Provided material:
+ + + +

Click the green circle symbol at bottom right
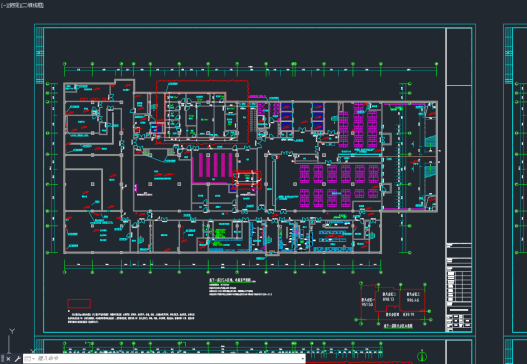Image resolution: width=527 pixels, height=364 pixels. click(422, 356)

+ + + +

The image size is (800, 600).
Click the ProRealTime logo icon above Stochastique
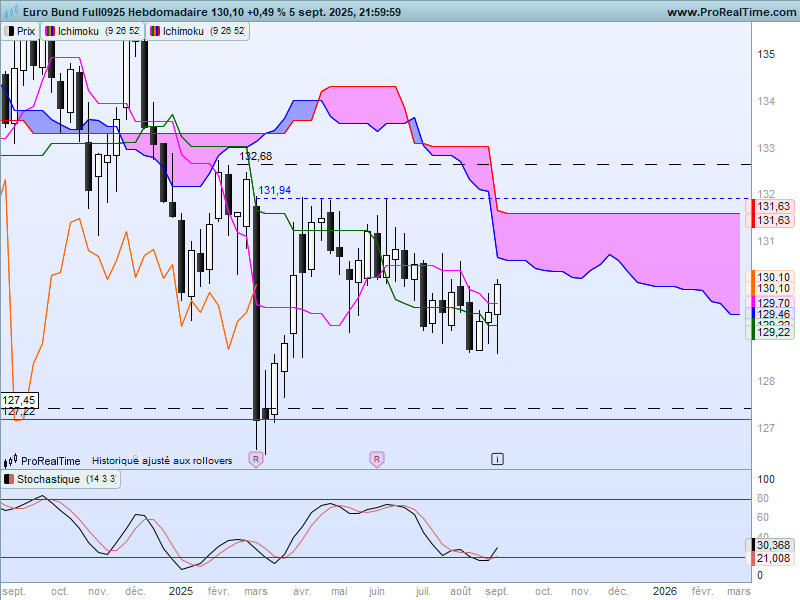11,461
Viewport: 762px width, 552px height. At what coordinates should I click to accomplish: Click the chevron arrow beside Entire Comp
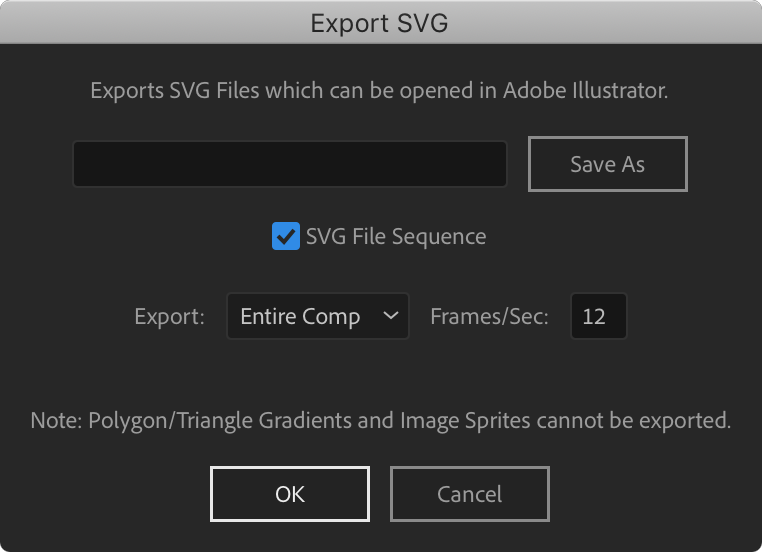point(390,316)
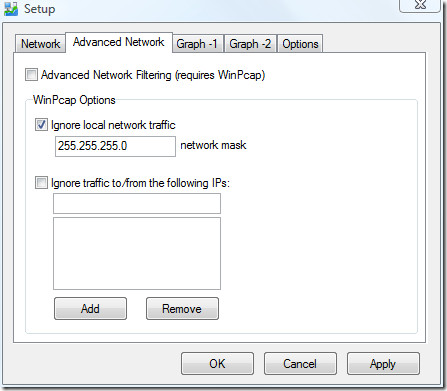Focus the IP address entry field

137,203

+ + + +

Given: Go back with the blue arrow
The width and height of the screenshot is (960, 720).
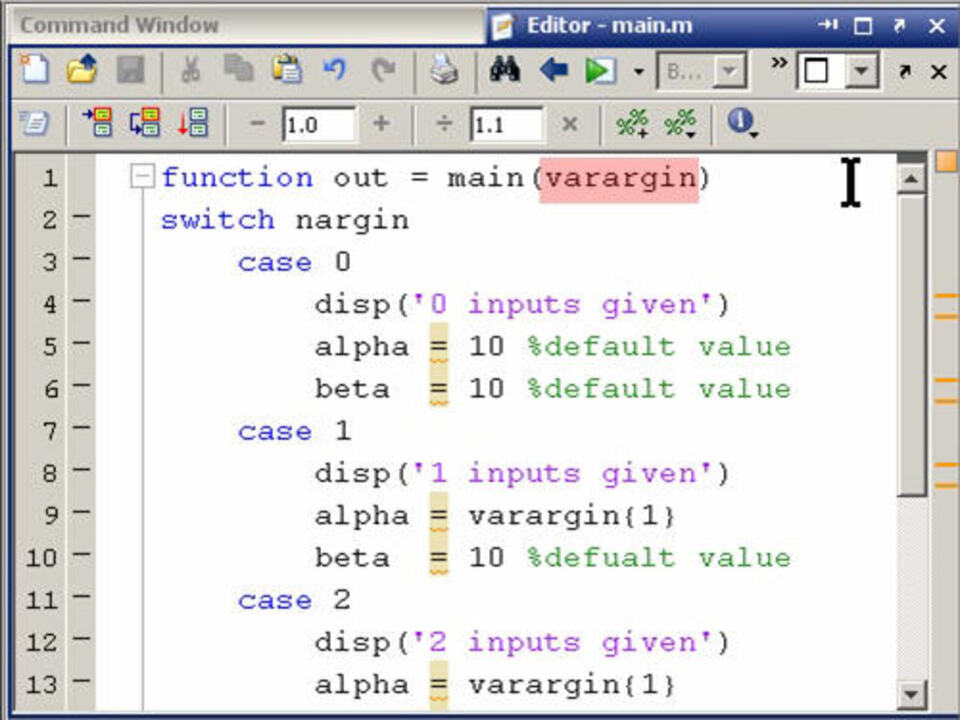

+ + + +

Output the lines above between the one holding "Given: Go back with the blue arrow" and the one holding "The width and", inclusive, with nothing before or after them.

Result for this exercise:
Given: Go back with the blue arrow
The width and height of the screenshot is (960, 720).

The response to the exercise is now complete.